Said very plainly, at the heart of his works, as well as creating art, Turrell also creates places that alter perception. We are inside the work while the work looks at us, it envelops us; the light encloses the spectator in an improbable space, in a space that only makes reference to itself, like a desert, or the sky, or the night and the subtle band of light on the horizon at dawn. When light awakens.

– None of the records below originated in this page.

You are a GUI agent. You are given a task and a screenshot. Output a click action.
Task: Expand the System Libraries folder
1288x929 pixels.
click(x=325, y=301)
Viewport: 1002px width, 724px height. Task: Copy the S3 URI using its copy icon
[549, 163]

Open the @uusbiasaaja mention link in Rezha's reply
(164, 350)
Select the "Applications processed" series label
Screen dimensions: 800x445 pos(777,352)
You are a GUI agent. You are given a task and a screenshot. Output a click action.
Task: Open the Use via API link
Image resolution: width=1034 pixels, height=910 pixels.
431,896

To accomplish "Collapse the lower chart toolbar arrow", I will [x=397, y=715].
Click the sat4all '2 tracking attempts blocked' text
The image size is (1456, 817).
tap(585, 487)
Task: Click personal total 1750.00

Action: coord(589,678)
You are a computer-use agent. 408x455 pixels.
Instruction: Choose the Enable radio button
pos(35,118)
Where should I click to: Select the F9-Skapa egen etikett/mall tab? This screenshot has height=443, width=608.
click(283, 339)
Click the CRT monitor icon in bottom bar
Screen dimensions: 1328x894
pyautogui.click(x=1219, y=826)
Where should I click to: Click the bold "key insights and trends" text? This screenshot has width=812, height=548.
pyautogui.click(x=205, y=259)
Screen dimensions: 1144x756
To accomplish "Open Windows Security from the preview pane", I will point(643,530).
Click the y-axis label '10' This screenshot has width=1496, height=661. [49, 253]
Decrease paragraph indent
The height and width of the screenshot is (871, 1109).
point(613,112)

Let’s return to the year 1979, when James Turrell acquired the Roden Crater, an extinct volcano in Arizona, and a work-in-progress that is his most important. The work is unfinished and there is no access to it. This work is the process of transformation of the interior cone of a crater in an observation with the naked eye, just to appreciate the light of the sky and cosmic phenomena. The work only wants to show something and not demonstrate something. Turrell is an artist who has taken the work out of context, or he has replaced the place with the work, making space and light his materials. Turrell is one of the most interesting and radical artists of recent times, and it is worth mentioning one of his unavoidable references, the Venezuelan Carlos Cruz-Diez. This is how, beyond the rhetorical and conceptual ideas that can be invented around his work, James Turrell brings us something essential: to perceive the space in which we live, its qualities and its gifts, highlighting the miracle that these physical conditions not only allow us to live but also offer themselves to us to be appreciated.